29 Feb 2024 , 12:32 PM

Yes Bank’s CEO, Prashant Kumar, expresses openness to taking over merchants acquired by Paytm Payments Bank Ltd (PPBL) pending KYC compliance verification and due diligence.

Kumar sees this as a significant opportunity, especially considering Paytm’s large merchant customer base. The potential acquisition aligns with Yes Bank’s strategy for cross-selling, particularly in lending, providing long-term benefits.

Yes Bank emphasizes the importance of a proper KYC compliance process to be undertaken if the acquisition of these merchants succeeds.

Regulatory clarity is highlighted by Kumar, stating that risks identified in compliance or any other area within Paytm (and PPBL) must be resolved rather than shifted to other entities.

Paytm has over 3 crore merchants, with around 60 Lakh using PPBL as their settlement savings account, now rendered inoperative except for withdrawal or fund transfer.

One97 Communications, Paytm’s parent company, leveraged PPBL for other merchants, who use different commercial bank accounts for settlements.

Paytm’s total merchant GMV processed for July and August 2023 was around Rs 3 Lakh Crore, marking a YoY growth of 43%. Yes Bank’s CEO’s statements come amid RBI’s restrictions on PPBL, forcing Paytm to seek bank partnerships to sustain its UPI business.

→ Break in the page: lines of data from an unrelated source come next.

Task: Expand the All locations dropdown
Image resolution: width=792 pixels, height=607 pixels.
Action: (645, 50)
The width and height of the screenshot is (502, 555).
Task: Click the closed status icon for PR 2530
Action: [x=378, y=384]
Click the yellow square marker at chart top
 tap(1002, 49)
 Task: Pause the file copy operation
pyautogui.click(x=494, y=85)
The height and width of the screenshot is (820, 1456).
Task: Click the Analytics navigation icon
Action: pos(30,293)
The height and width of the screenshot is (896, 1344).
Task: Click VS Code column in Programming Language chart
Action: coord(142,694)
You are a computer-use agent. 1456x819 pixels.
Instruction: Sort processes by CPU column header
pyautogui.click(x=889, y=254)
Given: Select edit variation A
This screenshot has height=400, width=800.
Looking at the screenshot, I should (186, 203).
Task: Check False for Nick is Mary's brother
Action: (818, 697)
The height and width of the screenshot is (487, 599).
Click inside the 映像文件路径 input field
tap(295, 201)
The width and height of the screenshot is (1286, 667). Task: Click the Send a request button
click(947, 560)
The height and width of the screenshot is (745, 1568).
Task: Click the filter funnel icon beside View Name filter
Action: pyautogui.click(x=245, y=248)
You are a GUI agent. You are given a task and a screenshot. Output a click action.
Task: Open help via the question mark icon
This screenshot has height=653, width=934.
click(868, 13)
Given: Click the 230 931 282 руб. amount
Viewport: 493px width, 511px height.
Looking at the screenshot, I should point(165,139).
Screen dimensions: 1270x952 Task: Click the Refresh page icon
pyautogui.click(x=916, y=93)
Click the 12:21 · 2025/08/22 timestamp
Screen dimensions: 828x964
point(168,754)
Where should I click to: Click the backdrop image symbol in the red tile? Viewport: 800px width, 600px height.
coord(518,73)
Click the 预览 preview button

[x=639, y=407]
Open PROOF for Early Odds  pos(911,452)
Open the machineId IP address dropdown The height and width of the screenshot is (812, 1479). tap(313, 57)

RBI directs the migration of Paytm’s UPI @paytm handles to three or four commercial banks, requiring special approval for seamless functioning beyond March 15.

Paytm partners with Axis Bank, HDFC Bank, and Yes Bank for UPI services, transitioning to operate as a third-party application provider (TPAP) upon NPCI approval. Paytm aims to become a TPAP similar to competitors like Google Pay and PhonePe, adapting to a new model following PPBL’s restrictions.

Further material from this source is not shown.